### Given records

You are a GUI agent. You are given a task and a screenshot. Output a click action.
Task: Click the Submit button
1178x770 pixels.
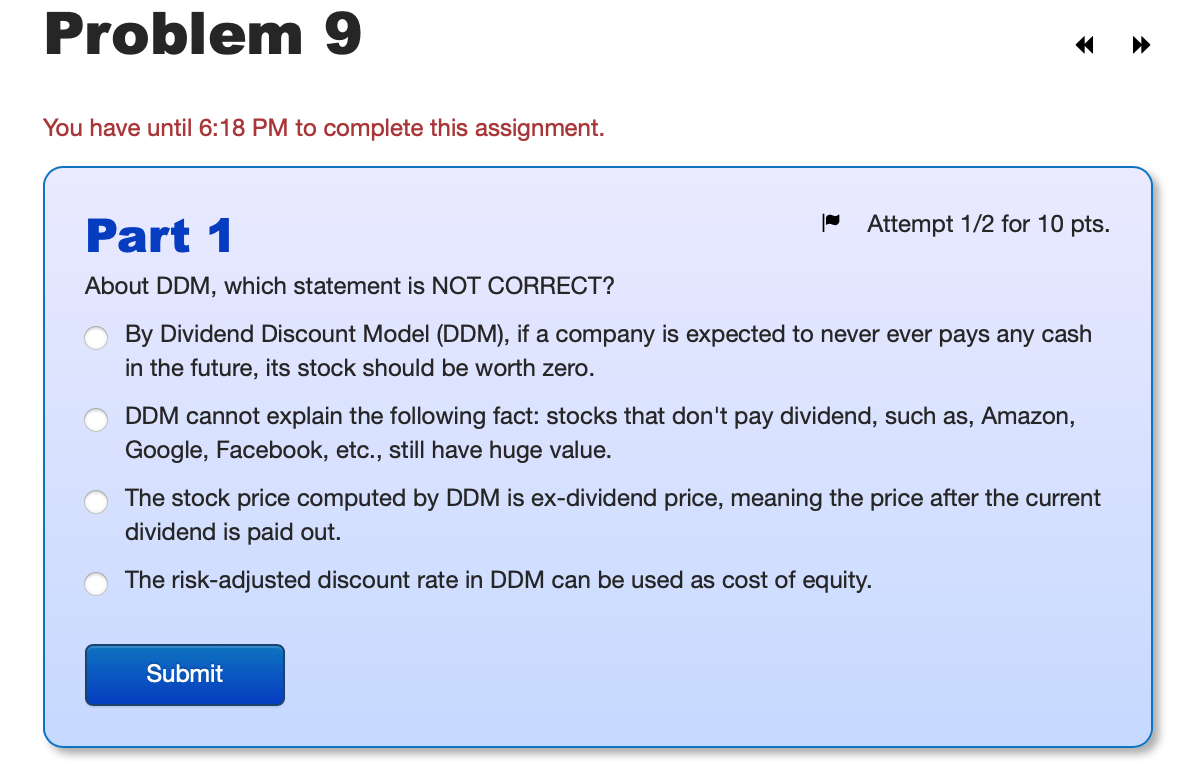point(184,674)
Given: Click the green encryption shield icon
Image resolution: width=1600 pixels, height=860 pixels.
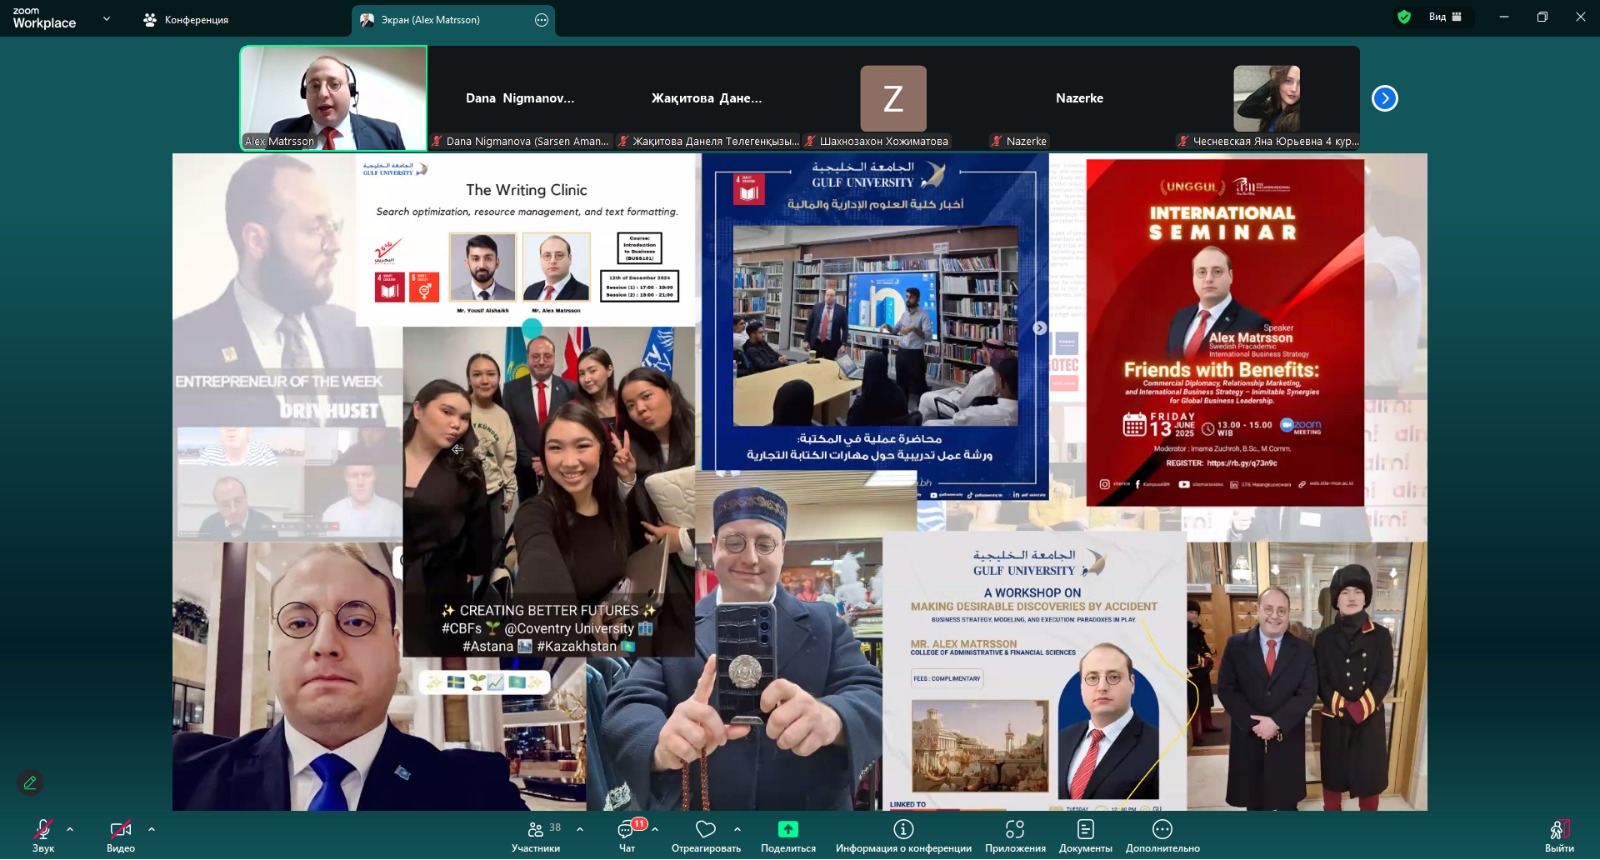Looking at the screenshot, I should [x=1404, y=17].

* * *

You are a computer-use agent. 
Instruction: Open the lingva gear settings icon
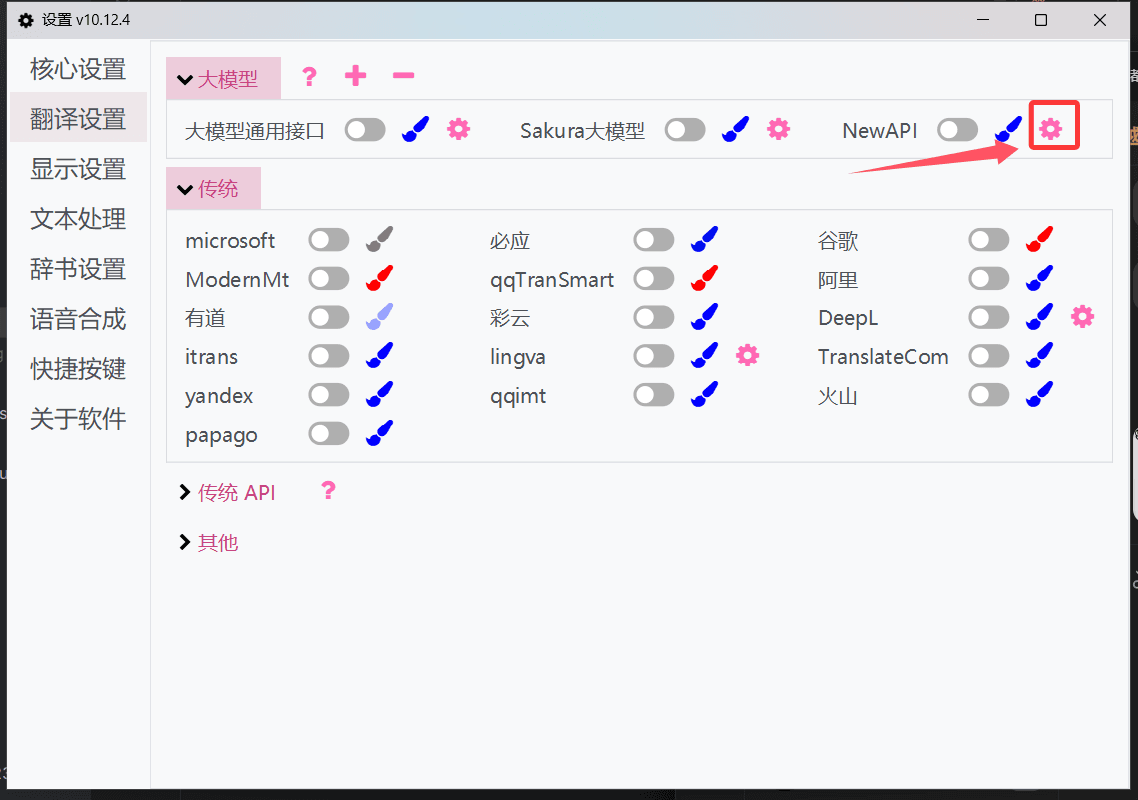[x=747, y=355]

---

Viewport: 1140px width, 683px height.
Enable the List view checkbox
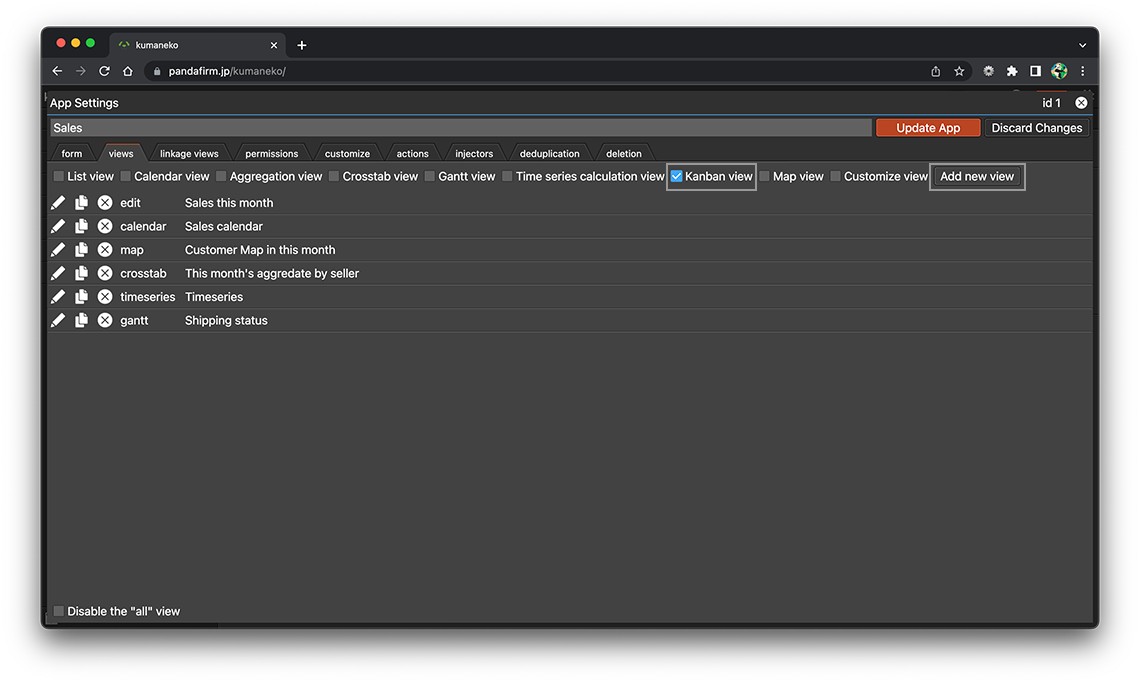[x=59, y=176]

### What this task involves
In the data above, take the line with "You are a GUI", the line with "Given: Click the green encryption shield icon", and every line between, and set them down exactly without pictures.

### Result of this exercise
You are a GUI agent. You are given a task and a screenshot. Output a click action.
Task: Click the Submit button
1178x770 pixels.
point(184,674)
Given: Click the green encryption shield icon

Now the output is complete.